# **Data Collection Notebook**

## Objectives

* Fetch data from Kaggle and save it as raw data.
* Inspect data and save it under outputs/datasets/collection.
* Assess the need for data cleaning based on inital inspection.

## Inputs

* Kaggle JSON file - this is the authentication token required to access the Kaggle dataset.

## Outputs

* Generate dataset: outputs/datasets/datacollection/house_prices_records.csv




## Notebook in Relation to CRISP-DM

This constitutes the data collection stage.

## Kernel Selection

Please use a Python 3.8.12 kernel to run this notebook. This application has been developed in a local workspace using Python 3.8.12. If you use a different version of Python to run this notebook, some of the required dependencies may not function correctly.

---

## Install Python Packages in the Notebooks

In [None]:
%pip install -r /workspace/CI-PP5-Peter-Regan-Heritage-Housing-Project/requirements.txt

# Change working directory

We need to change the working directory from its current folder to its parent folder
* We access the current directory with os.getcwd()

In [None]:
import os
current_dir = os.getcwd()
current_dir

We want to make the parent of the current directory the new current directory
* os.path.dirname() gets the parent directory
* os.chir() defines the new current directory

In [None]:
os.chdir(os.path.dirname(current_dir))
print("You set a new current directory")

Confirm the new current directory

In [None]:
current_dir = os.getcwd()
current_dir

# Fetch Data from Kaggle

Install Kaggle package to collect data from Kaggle.

In [None]:
%pip install kaggle==1.5.12

You will need a Kaggle token to fetch the data required to run these notebooks. If you do not already have a Kaggle token, follow these steps:

1. Visit www.kaggle.com and register an account.

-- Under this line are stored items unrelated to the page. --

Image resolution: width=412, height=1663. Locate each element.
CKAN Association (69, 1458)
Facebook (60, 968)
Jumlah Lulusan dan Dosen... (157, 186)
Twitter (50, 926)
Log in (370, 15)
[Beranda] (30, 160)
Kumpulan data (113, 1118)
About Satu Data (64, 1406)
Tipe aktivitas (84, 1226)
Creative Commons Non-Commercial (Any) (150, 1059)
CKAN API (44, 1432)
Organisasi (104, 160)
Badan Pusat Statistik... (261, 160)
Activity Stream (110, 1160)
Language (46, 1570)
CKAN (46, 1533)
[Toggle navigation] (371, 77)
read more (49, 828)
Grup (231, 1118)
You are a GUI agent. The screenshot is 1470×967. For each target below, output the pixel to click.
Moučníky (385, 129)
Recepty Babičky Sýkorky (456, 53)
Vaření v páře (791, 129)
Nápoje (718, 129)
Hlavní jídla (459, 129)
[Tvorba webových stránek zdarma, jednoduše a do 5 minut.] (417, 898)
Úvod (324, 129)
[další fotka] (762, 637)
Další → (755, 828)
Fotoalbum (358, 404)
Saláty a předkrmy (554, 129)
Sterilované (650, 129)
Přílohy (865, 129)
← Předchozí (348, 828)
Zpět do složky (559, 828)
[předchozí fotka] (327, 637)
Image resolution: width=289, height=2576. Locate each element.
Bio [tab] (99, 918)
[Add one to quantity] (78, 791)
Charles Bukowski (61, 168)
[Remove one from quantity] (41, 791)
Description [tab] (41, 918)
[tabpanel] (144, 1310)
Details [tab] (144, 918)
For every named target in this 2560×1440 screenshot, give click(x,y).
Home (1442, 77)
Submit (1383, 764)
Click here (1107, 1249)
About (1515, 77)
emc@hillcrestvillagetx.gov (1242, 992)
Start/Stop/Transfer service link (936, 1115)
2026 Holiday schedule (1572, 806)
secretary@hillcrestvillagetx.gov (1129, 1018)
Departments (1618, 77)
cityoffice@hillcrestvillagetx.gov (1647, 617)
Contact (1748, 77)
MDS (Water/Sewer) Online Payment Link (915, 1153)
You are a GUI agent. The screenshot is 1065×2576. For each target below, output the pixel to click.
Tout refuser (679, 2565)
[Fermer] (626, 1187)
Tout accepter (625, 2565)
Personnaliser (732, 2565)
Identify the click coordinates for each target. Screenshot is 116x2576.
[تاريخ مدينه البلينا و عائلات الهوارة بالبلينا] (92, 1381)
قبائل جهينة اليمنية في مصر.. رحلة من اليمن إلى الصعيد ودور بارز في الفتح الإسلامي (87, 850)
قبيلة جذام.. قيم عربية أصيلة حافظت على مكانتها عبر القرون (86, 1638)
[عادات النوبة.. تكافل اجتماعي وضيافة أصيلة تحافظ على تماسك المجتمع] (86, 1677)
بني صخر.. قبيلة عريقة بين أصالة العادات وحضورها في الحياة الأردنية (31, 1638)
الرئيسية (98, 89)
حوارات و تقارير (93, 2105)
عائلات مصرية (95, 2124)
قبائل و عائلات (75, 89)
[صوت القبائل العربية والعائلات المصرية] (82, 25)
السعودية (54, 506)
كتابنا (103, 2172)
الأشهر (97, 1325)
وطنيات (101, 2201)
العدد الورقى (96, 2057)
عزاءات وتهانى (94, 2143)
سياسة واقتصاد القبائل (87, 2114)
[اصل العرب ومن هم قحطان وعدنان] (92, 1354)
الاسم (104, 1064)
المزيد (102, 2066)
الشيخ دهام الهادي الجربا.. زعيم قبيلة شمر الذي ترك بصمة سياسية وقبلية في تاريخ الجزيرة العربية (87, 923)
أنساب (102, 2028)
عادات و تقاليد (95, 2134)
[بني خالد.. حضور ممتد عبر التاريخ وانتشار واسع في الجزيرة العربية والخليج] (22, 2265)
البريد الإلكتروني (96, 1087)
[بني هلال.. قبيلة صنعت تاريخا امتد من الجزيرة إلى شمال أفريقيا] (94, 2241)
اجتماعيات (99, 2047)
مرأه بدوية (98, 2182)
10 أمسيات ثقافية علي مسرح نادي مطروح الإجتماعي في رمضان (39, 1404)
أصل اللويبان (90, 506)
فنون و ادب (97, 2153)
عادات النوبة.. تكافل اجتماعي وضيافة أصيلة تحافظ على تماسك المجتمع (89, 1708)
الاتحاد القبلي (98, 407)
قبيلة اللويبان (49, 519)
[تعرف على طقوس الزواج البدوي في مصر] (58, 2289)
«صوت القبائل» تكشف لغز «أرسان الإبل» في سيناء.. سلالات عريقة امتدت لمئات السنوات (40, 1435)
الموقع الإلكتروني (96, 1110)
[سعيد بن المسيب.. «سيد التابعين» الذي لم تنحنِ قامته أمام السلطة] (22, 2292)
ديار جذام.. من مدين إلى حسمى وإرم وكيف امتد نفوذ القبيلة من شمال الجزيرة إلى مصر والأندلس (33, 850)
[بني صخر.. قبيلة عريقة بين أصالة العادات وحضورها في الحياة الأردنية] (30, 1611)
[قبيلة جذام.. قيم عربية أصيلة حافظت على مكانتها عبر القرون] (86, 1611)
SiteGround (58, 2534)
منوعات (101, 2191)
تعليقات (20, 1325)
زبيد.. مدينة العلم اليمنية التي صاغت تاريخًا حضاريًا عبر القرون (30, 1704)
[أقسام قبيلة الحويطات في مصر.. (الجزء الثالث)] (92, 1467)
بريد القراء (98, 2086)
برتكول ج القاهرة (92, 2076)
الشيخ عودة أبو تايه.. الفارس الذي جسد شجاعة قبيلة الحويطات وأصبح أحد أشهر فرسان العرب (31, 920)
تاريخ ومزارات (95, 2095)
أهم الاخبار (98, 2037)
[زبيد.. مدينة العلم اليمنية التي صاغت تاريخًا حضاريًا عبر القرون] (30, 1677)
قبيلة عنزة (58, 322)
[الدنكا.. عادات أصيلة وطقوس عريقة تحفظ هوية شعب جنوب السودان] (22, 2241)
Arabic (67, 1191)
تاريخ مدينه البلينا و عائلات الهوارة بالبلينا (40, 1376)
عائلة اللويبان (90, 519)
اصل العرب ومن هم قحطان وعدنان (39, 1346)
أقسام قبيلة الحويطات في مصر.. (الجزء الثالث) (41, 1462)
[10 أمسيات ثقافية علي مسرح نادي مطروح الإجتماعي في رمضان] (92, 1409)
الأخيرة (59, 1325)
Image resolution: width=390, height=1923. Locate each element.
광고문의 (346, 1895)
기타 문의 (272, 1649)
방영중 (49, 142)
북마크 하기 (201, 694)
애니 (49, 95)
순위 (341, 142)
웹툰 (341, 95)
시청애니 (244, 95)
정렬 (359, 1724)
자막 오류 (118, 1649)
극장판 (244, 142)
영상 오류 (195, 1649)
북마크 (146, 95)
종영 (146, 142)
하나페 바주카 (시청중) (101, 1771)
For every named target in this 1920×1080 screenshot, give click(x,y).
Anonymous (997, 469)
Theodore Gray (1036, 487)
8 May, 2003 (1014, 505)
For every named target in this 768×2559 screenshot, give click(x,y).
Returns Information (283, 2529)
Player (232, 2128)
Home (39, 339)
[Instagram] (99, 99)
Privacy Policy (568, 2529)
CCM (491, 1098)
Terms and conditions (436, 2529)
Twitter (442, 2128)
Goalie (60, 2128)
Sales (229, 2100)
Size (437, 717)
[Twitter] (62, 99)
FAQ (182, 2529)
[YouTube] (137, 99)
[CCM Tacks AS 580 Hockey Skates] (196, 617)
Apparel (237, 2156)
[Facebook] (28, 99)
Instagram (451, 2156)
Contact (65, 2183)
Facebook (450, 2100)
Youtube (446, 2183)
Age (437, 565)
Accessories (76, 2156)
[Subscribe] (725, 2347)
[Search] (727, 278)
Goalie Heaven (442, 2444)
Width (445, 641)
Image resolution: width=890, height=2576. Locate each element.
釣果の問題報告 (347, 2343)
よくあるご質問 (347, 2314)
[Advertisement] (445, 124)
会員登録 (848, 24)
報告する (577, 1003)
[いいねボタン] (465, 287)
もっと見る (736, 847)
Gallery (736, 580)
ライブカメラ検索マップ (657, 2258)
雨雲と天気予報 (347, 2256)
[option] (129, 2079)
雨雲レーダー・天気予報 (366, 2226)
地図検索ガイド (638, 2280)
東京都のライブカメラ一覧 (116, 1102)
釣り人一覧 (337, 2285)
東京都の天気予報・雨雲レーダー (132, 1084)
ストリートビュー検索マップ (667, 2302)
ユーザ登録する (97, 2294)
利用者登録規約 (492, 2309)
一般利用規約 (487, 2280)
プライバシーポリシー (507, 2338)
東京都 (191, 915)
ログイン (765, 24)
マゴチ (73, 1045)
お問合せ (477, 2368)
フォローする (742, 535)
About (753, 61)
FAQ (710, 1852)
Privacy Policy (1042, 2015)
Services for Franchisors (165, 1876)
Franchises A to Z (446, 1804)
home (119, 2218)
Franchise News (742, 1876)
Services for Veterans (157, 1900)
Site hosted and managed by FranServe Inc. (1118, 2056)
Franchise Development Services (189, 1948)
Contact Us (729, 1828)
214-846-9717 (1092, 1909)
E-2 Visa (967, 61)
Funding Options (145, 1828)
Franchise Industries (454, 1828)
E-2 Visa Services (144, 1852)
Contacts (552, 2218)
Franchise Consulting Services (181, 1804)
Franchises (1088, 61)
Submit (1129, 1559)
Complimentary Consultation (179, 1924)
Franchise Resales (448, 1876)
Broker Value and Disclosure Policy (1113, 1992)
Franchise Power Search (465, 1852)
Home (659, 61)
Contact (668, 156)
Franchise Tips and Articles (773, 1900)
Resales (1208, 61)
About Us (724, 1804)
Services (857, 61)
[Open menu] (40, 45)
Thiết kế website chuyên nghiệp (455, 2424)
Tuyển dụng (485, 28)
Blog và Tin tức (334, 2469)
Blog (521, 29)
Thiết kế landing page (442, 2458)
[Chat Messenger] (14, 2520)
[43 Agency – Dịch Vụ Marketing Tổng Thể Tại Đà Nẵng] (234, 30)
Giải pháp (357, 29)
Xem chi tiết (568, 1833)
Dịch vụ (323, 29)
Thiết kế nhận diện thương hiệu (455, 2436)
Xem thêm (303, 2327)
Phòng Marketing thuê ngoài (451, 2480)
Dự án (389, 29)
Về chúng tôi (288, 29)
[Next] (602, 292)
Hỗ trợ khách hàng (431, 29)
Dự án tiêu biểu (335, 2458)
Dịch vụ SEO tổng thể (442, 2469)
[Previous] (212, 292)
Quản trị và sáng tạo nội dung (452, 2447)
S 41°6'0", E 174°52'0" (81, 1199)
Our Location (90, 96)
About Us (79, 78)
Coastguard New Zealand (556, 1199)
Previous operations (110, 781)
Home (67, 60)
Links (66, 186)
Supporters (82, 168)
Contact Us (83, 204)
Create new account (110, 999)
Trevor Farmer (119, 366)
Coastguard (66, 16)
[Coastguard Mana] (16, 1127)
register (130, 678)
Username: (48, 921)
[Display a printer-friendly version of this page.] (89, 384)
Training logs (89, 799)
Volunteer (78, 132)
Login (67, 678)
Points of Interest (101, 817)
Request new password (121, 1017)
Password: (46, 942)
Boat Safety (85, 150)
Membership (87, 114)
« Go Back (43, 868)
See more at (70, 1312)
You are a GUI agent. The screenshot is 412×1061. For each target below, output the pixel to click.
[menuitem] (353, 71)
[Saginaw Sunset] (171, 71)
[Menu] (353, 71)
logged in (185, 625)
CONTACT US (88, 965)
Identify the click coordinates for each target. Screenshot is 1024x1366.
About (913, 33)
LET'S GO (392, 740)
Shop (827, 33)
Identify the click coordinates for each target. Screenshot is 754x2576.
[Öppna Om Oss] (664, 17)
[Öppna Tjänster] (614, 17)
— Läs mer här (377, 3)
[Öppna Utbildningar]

2. When you have finished registering your account, log in.

3. Click on your profile/account avatar that will be visible at the top right hand corner of the browser window.

4. Scroll down to the "API" section.

5. Click on "Create New Token". This will automatically create your kaggle token which will be in the form of a json 
   file.

6. Depending on your browser, this kaggle.json file should download automatically.

7. Download the kaggle.json file manually if this is not the case.


# Make Kaggle Token Available in Your Coding Environment

Once your Kaggle token has been downloaded, you can manually click, hold and drag it from your Downloads folder on your device (or wherever else you may have chosen to store it) into the file directory of your coding environment.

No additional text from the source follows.